Comment 3: As the dissent points out, the majority decision to get into the question of ratification opens a can of worms that will squirm forever. It is unlikely that realistic and fair distinctions among association members ever will arise. Isn't the best approach just to leave the issue alone entirely and impose liability upon all members of the association, relying upon insurance and settlement negotiations to protect against really disastrous outcomes?
Comment 4: As pointed out in yesterday's DD, it is not enough for a homeowner simply to vote against every Board decision denying an architectural change. If, indeed, other homeowners are aggrieved by the proposed change, then a vote to reverse a Board decision could itself be actionable, and an individual association member might be forced to demonstrate that he or she was reasonable in evaluating that vote. Note that in California (and perhaps other states) certain "consumer advocate" lawyers are starting to build new careers out of suing associations for actions they did not take in pursuing reimbursement from builders for construction defects.

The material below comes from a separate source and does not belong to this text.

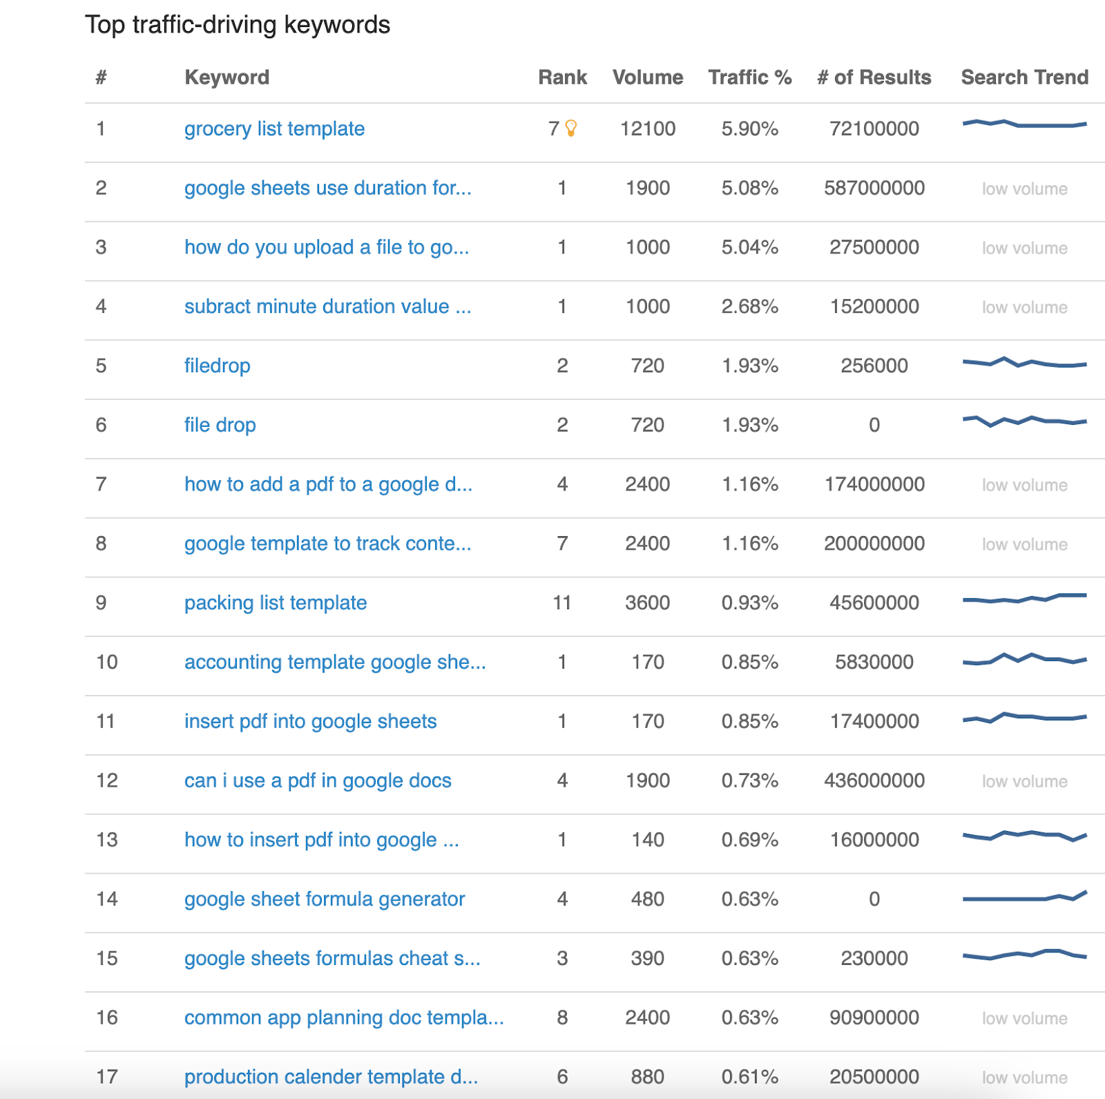This screenshot has height=1099, width=1105.
Task: Click 'google sheet formula generator' link
Action: point(325,899)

Comment 5: Can we say that the short answer is that all associations will be incorporated? Remember that incorporation, and continued good standing, require money and effort. Not all associations are up to the task. Further, even incorporated associations may be found to be undercapitalized. The issues raised in this case will always be with us, whether we like it or not, unless there is a legislative fix. Don't ask the editor what the fix is. He's better at throwing brickbats than dodging them.